> **Input data**

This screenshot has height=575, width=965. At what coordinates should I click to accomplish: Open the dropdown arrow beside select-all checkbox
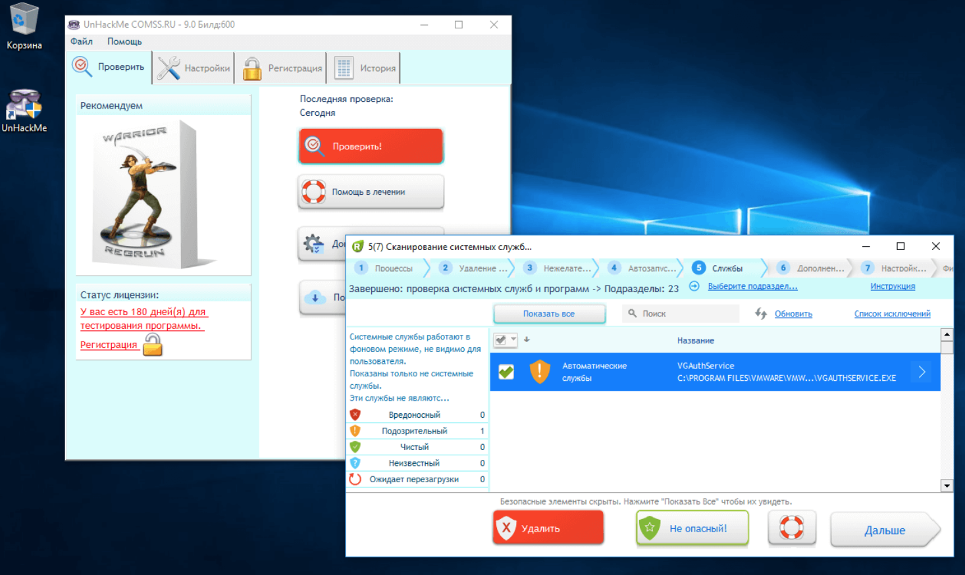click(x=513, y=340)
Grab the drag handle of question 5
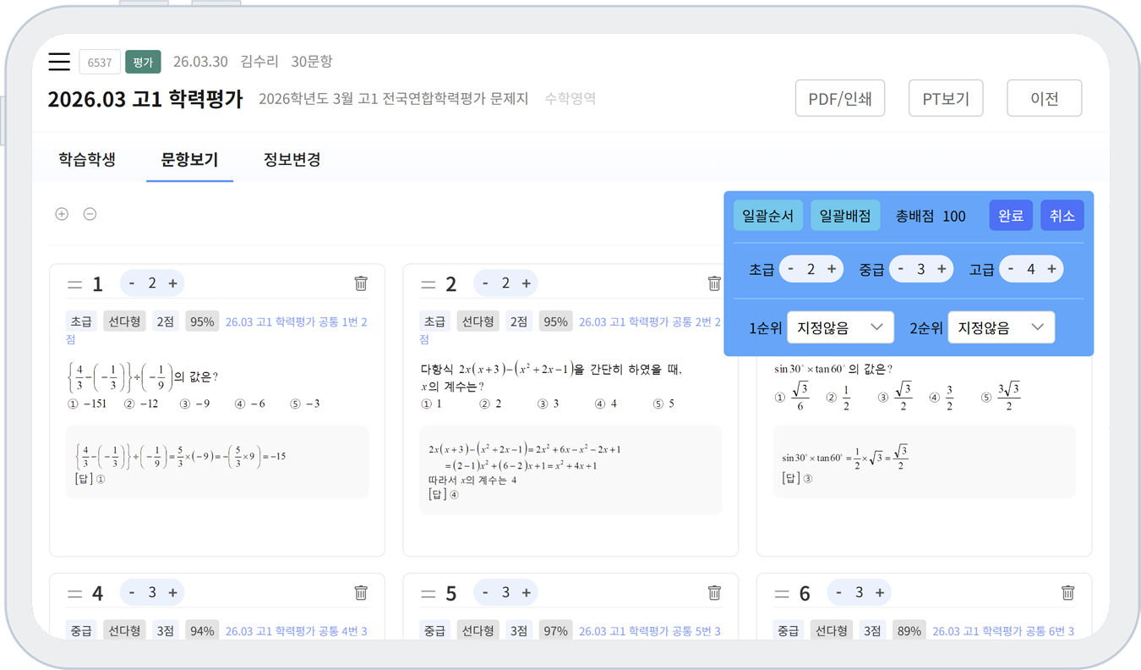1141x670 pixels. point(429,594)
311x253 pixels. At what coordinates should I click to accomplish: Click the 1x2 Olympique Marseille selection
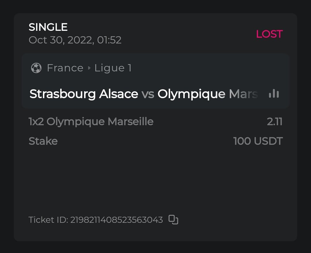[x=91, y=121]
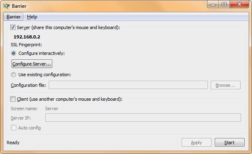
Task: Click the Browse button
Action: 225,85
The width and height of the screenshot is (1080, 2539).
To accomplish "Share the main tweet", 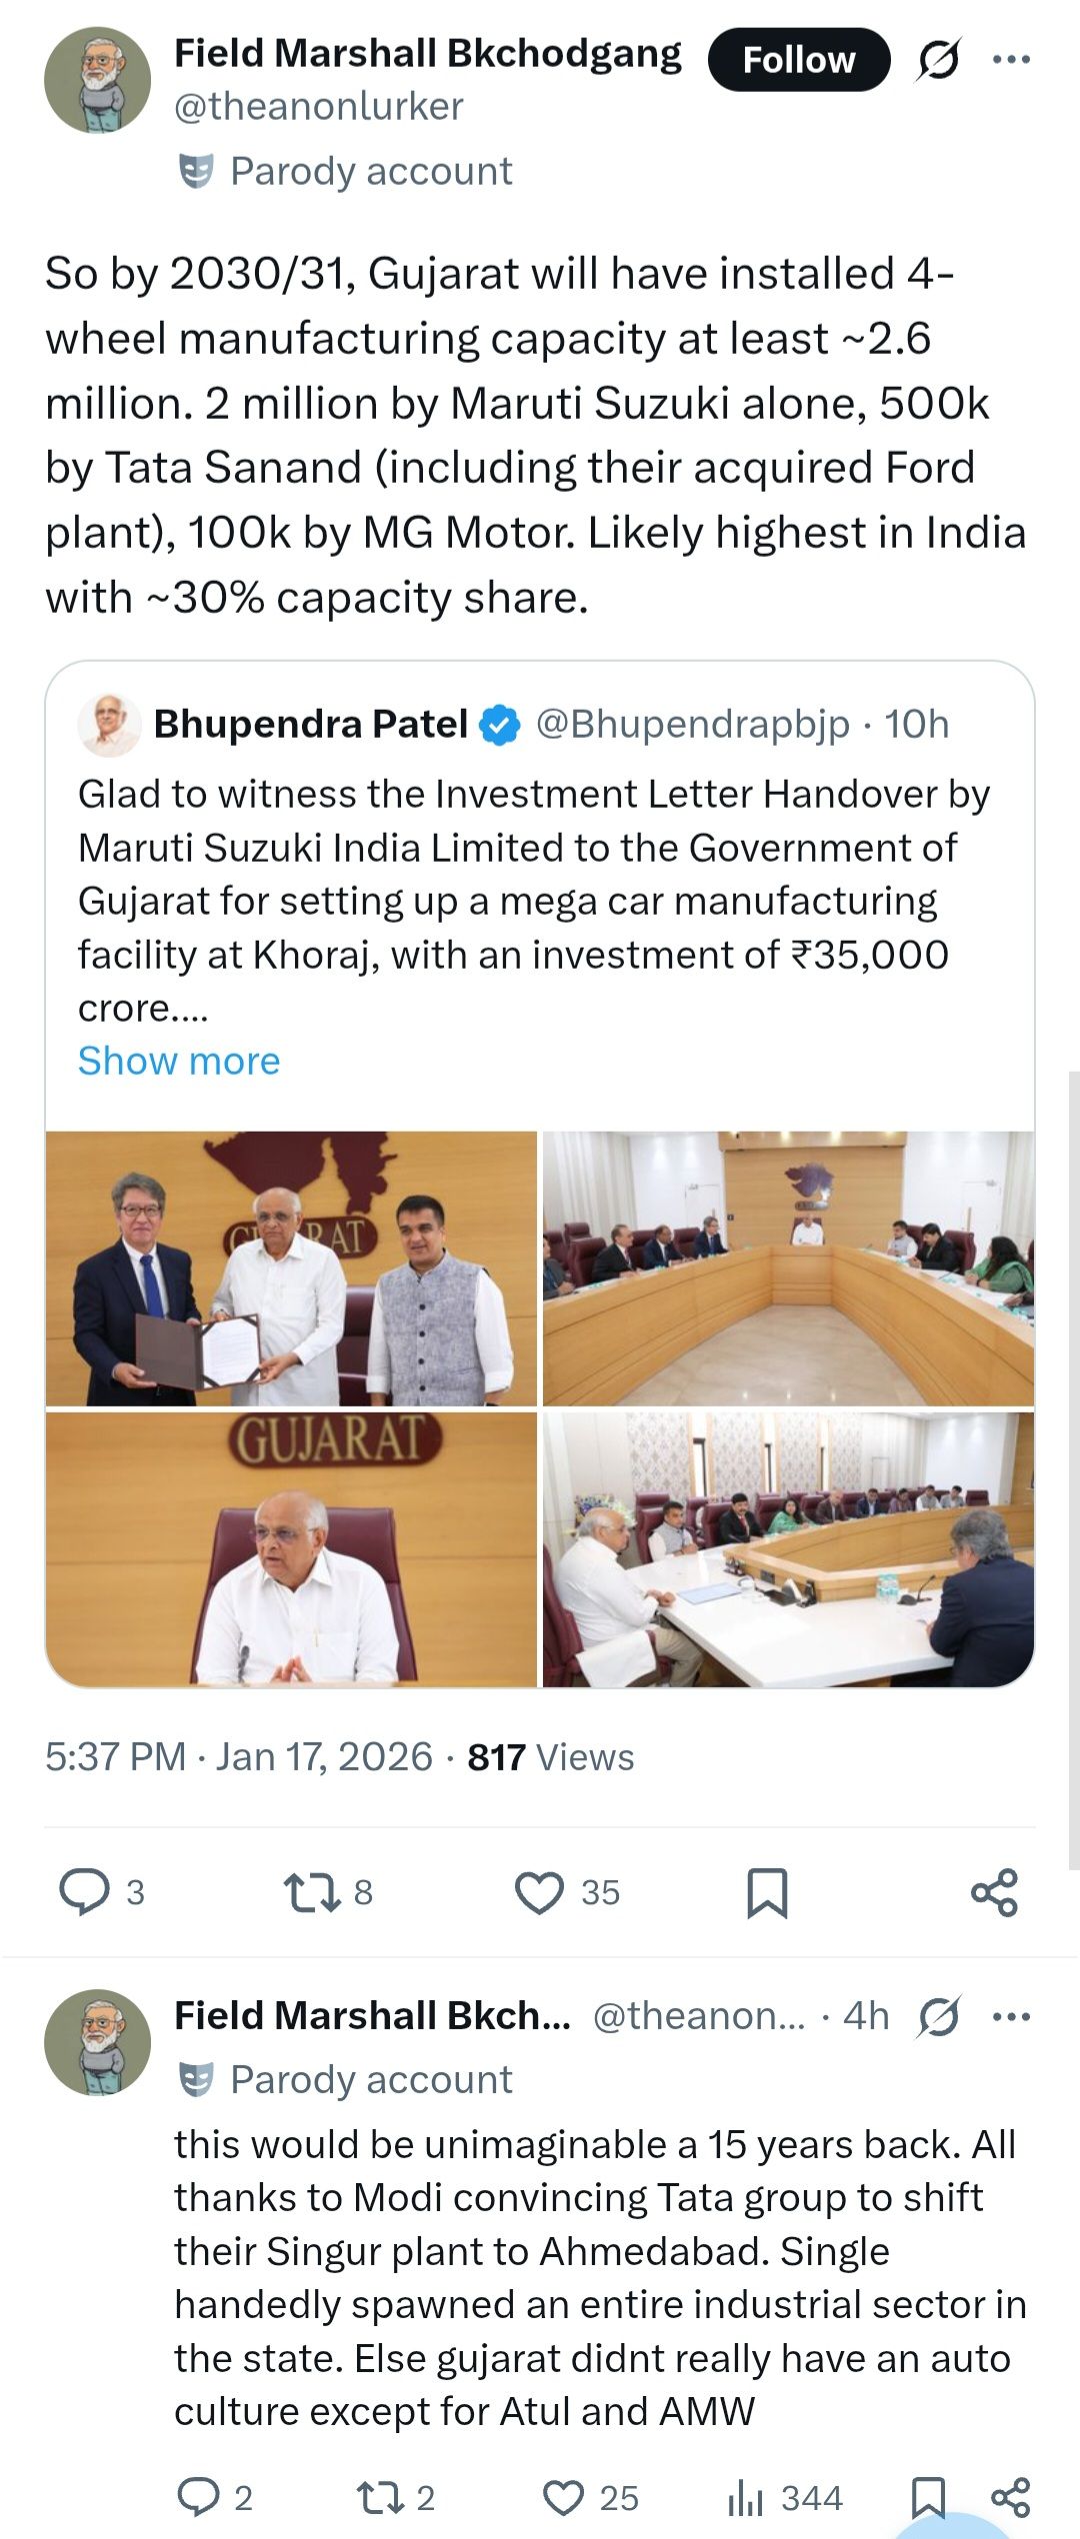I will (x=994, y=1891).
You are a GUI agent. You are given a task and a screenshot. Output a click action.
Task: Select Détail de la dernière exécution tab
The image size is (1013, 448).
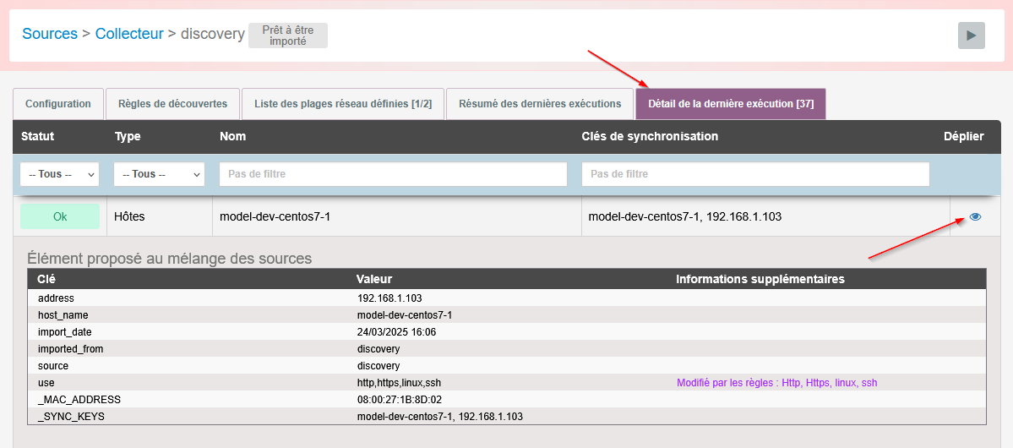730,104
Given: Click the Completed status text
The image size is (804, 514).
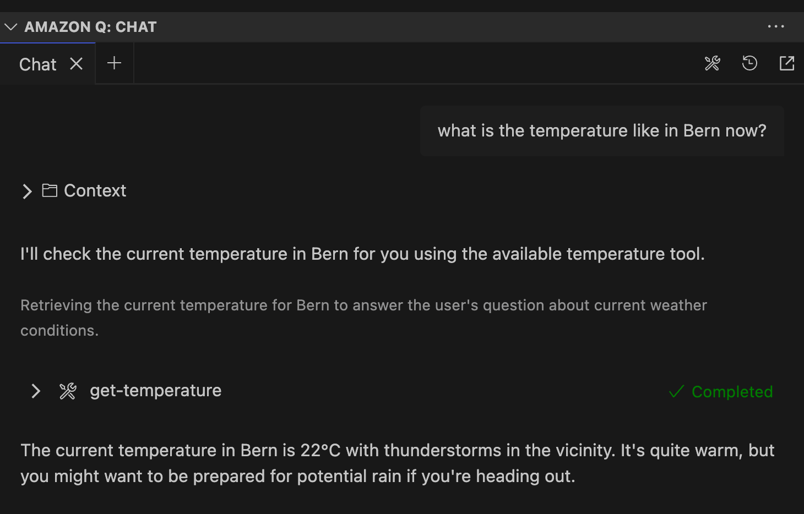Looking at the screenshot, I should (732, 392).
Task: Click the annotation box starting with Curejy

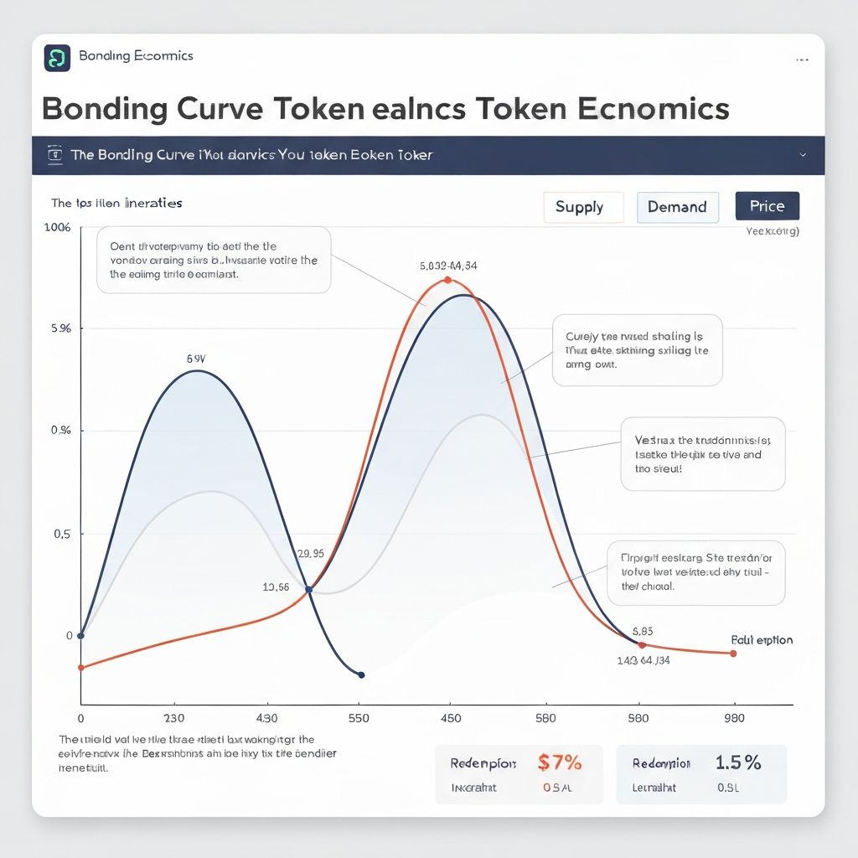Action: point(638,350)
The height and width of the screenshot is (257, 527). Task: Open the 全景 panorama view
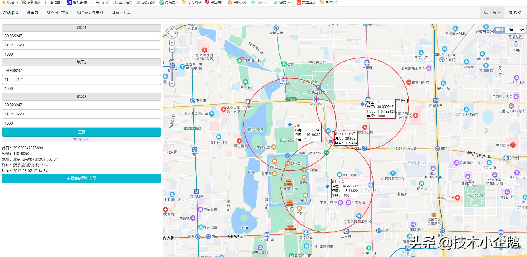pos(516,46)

> **What you are asked to do**
Please output an exact repetition of the lines from the line containing "The image size is (804, 514)." to the end of the records, both included, with no pictures and no additional text.

> **Solution for this task**
The image size is (804, 514).
Looking at the screenshot, I should (732, 392).
Task: Click the annotation box starting with Curejy

Action: point(638,350)
The height and width of the screenshot is (257, 527). Task: Open the 全景 panorama view
pos(516,46)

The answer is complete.